> [What to work on] Give an exact transcription limited to the lines from the one with "Open the panel toggle icon beside avatar" through the end of the entries, including both; no pictures belong in it.

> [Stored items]
────────
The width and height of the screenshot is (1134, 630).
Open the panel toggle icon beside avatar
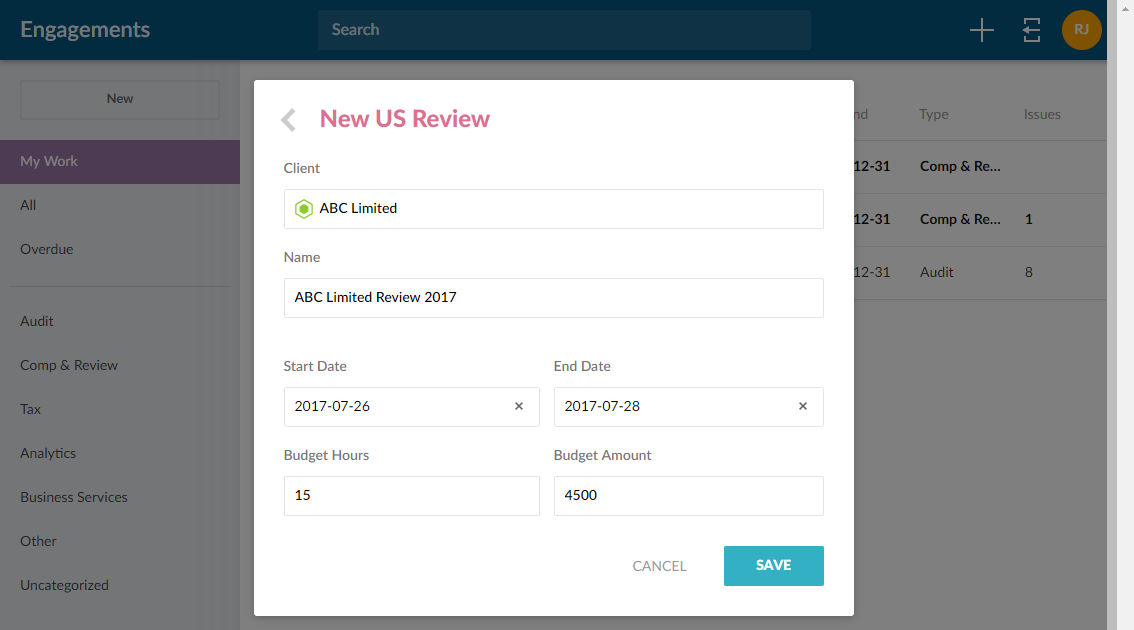pyautogui.click(x=1032, y=30)
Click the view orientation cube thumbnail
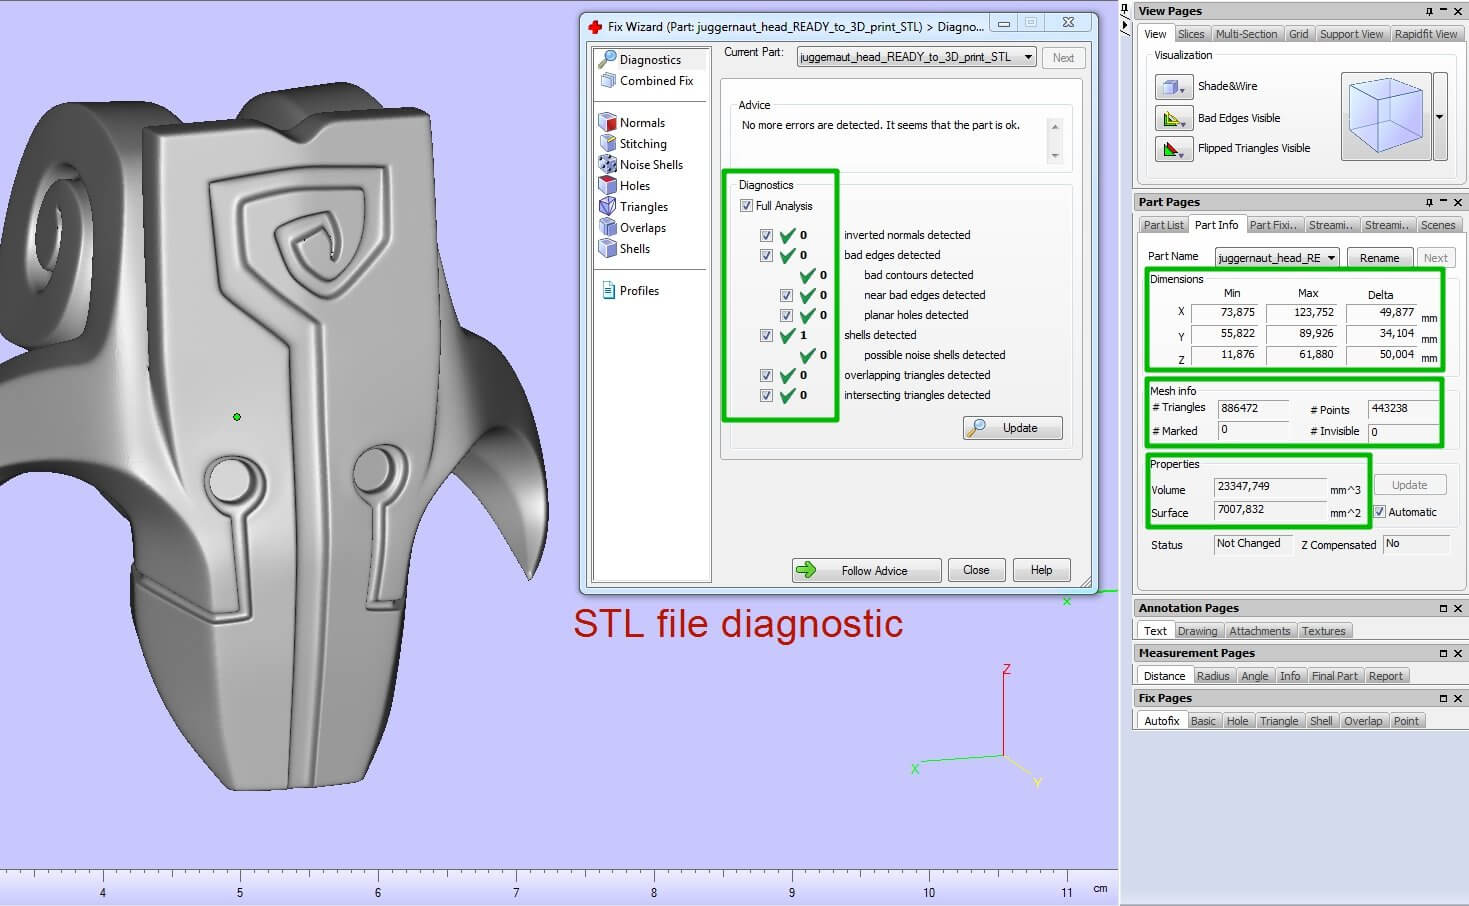This screenshot has height=906, width=1469. pyautogui.click(x=1385, y=117)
────────
> [Written reply]
Open the panel toggle icon beside avatar
pyautogui.click(x=1032, y=30)
Click the view orientation cube thumbnail
This screenshot has height=906, width=1469. pyautogui.click(x=1385, y=117)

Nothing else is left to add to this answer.